Gold was trading flat in the Indian market on June 3 following a muted trend in international spot prices amid a slight uptick in the dollar. On the Multi-Commodity Exchange (MCX), August gold contracts were trading lower by 0.08 percent at Rs 49,562 for 10 grams at 0930 hours. July silver futures were trading 0.13 percent higher at Rs 72,769 a kilogram.
The dollar index, however, edged higher against its rivals, making gold less appealing for other currency holders, said a Reuters report. The US 10-year treasury yield slipped below 1.60 percent, reducing the opportunity cost of holding non-interest-bearing gold, it said.
Gold and silver traded steady ahead of the US job data to be released on JUne 4. Both precious metals settled on a positive note in the international market. August gold futures contract settled at $1,909.90 a troy ounce, while July silver futures contract settled at $28.20 a troy ounce.
Both precious metals settled on a positive note in the domestic market.

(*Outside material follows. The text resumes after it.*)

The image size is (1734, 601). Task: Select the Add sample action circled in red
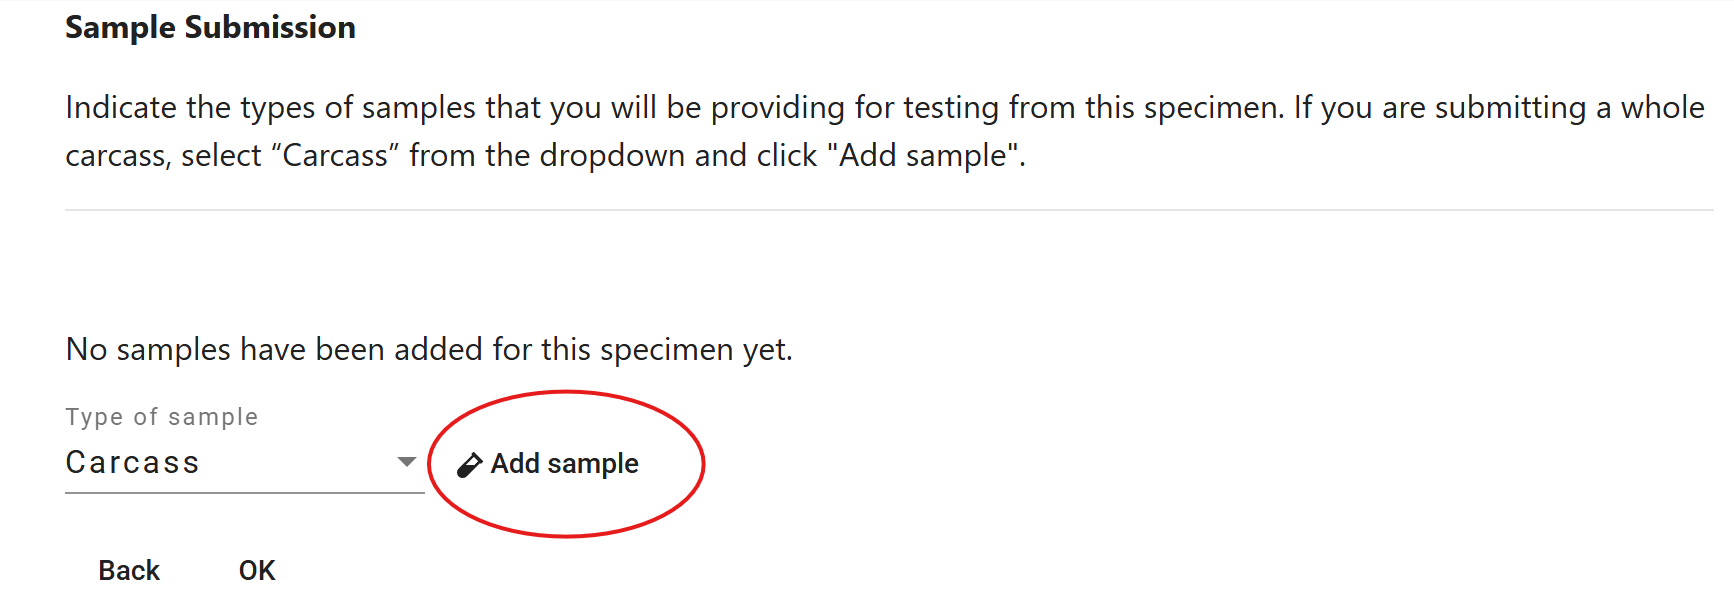550,463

“We expect both precious metals to remain volatile ahead of the US job report and continue to hold their support levels. Gold is having support at $1,896-1,884 per troy ounce and resistance at $1,922-1,933 per troy ounce; silver is having support at $27.88-27.55 per troy ounce and resistance at $28.50-28.80 per troy ounce,” Manoj Kumar Jain, Director, Head-Commodity & Currency Research at Prithvifinmart Commodity Research, said.
“At MCX, gold has support at 49,400-49,180 and resistance at 49,770-50,000 levels. Silver has support at 72,200-71,700 and resistance at 73,100-73,600 levels,” he said.
Jain suggests buying in gold on dips around 49,440 with a stop loss of 491,80 for the target of 49,880 and silver around 72m100 with a stop loss of 71,500 for the target of 73,500.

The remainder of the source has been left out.